My favorite is the Fort Lewis duty boot by Danner, mine have made 6 elk hunts since buying them in the late 1990's. They are still in great shape, and you can run in them. I have a pair of elk hunters too, and they are really good in cold weather.


----------



## Burly (Oct 4, 2007)

Thanks again guys.

Any other tips or gear suggestions are appreciated. We are doing a drop camp for a week, and all of us are newbies at this. I know these kind of questions get asked all the time, but you can always learn something from them.


----------



## Canvsbk (Jan 13, 2013)

Get in the best possible shape that you can. Start immediately, do not delay. There's no way to explain the hardship that a downed bull brings.


----------



## 7mmsendero (Dec 2, 2010)

Put vasoline on your feet, it will greatly reduce any chance of blisters.

Practice going as light as possible.

Buy a Rokon, if atv's are legal.


----------



## kdholstein (Dec 12, 2011)

another vote for Danner's, like everyone is saying just break them in. good way to do that is go and push mow some hilly ground. go up, down and sideways on them.


----------



## Wardo (Sep 10, 2007)

Danners are garbage.

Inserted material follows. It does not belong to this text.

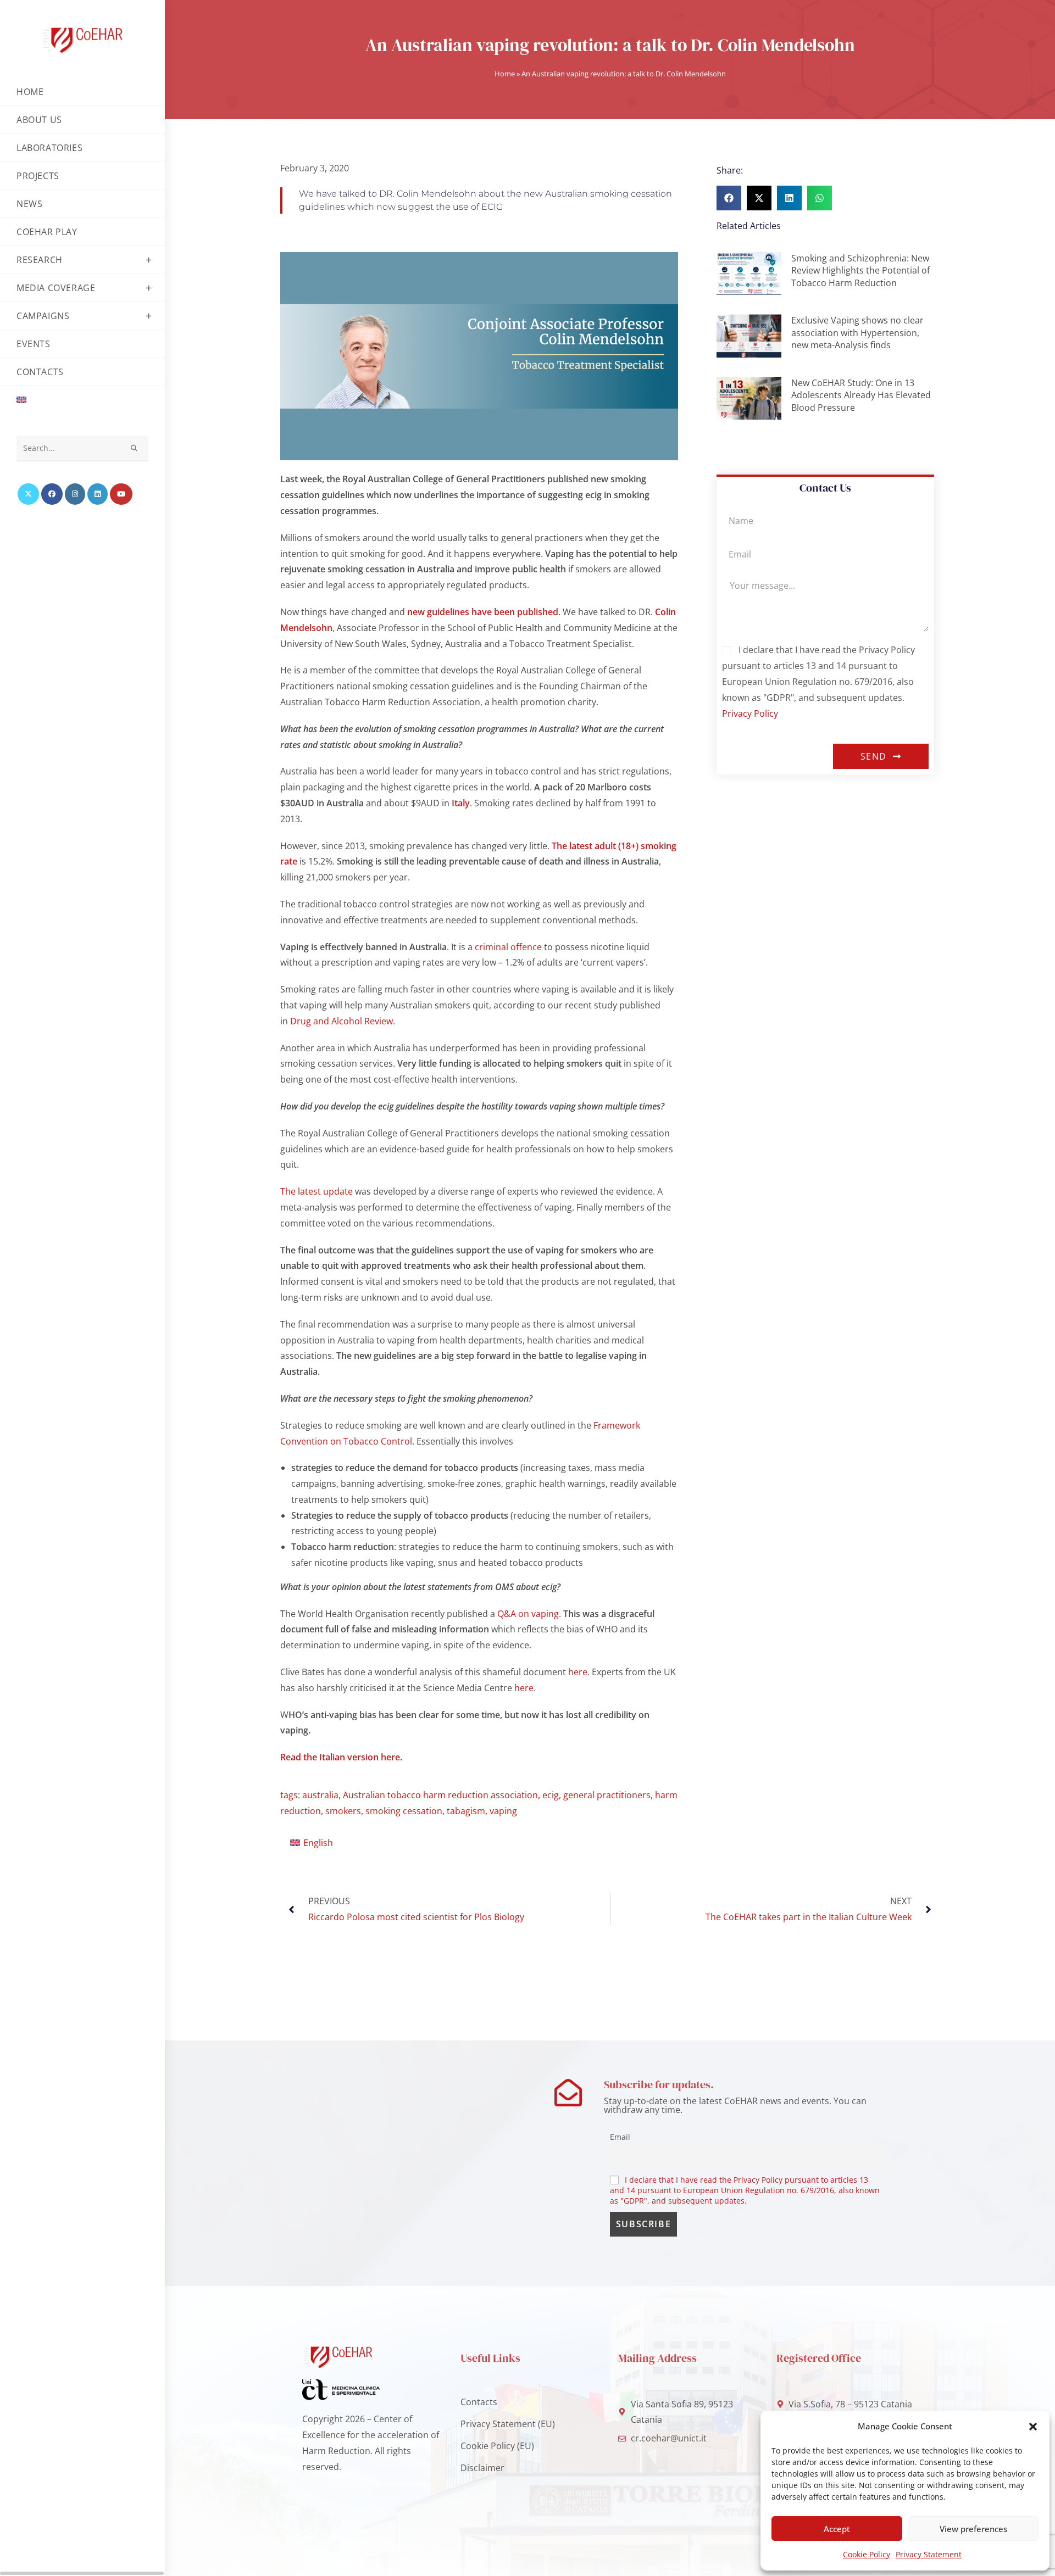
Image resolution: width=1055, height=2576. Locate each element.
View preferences (973, 2528)
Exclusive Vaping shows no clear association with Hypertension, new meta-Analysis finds (857, 332)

They don't hold up in rough terrain.


----------



## 7mmsendero (Dec 2, 2010)

Danner, like a lot of shoe companies, makes some of their boots in china. The top of the line boots are still made in Oregon, and you will pay for those boots. The differences between the china danners and American made boots are pretty obvious.

http://www.danner.com/boots/?featur...JlMgodoGsAFg#gclid=CKD1x7fBqLgCFWJlMgodoGsAFg

There is not a boot I would rather have than the Fort Lewis. If they ever wear out I plan to send them in for recrafting. Still going since 1999.

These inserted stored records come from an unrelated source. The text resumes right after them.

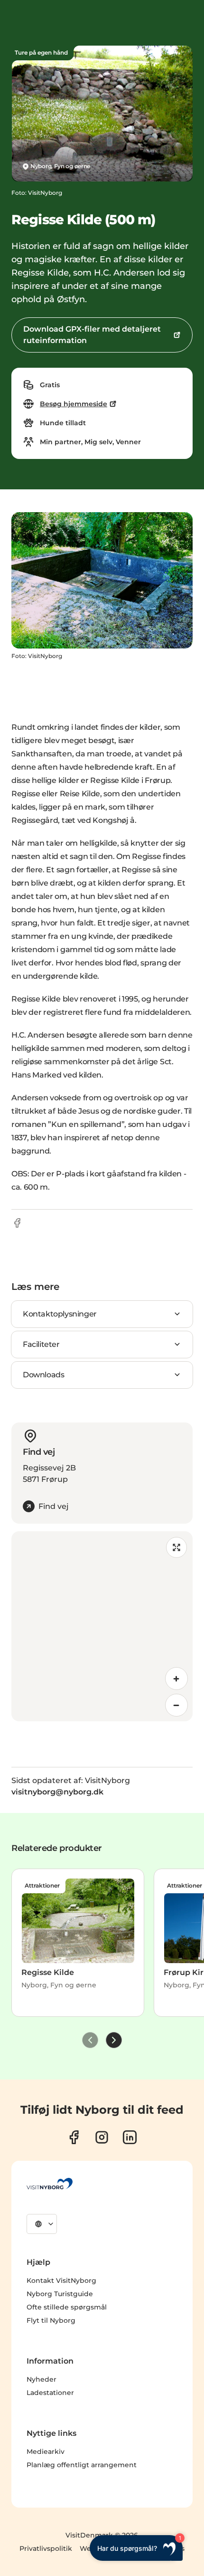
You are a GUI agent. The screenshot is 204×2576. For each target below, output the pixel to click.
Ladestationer (50, 2392)
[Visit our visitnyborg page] (73, 2137)
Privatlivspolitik (45, 2548)
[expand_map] (176, 1547)
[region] (102, 1626)
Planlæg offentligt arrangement (82, 2465)
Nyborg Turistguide (60, 2294)
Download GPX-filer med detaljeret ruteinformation (92, 334)
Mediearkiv (46, 2451)
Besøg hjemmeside (73, 404)
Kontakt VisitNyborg (61, 2280)
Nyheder (41, 2379)
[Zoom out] (176, 1705)
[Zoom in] (176, 1678)
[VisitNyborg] (50, 2183)
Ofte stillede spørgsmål (67, 2307)
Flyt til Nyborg (51, 2320)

http://www.danner.com/boot-recrafting/


----------



## Chuck (Sep 24, 2000)

Take some duct tape to put on a hot spot on your foot. When it starts to get a little sore put the tape over it every day maybe even a couple strips of tape. Then you foot rubs on that and not your skin.

I have the oringianl version of these http://www.cabelas.com/product/Cabe...=53005744751&gclid=CK623578w7gCFY4WMgodUxQAbA

they dont have the same lugs as before. I really like the cleated lugs for side hilling. If you stay on trails almost anything works but when you need something to hold up against water, wet grass, side hilling, rocks you name it, you need something a little more stout. I like the gortex lining and double stitching.

I have had the original pair for over 10 years now and they are still my favorite boots. But I only wear then hunting and scouting. They have taken a beating and have been wet a lot and they are still holding up well. The inside is falling apart more than anything.

Im looking for a new pair now and not sure what to get.


----------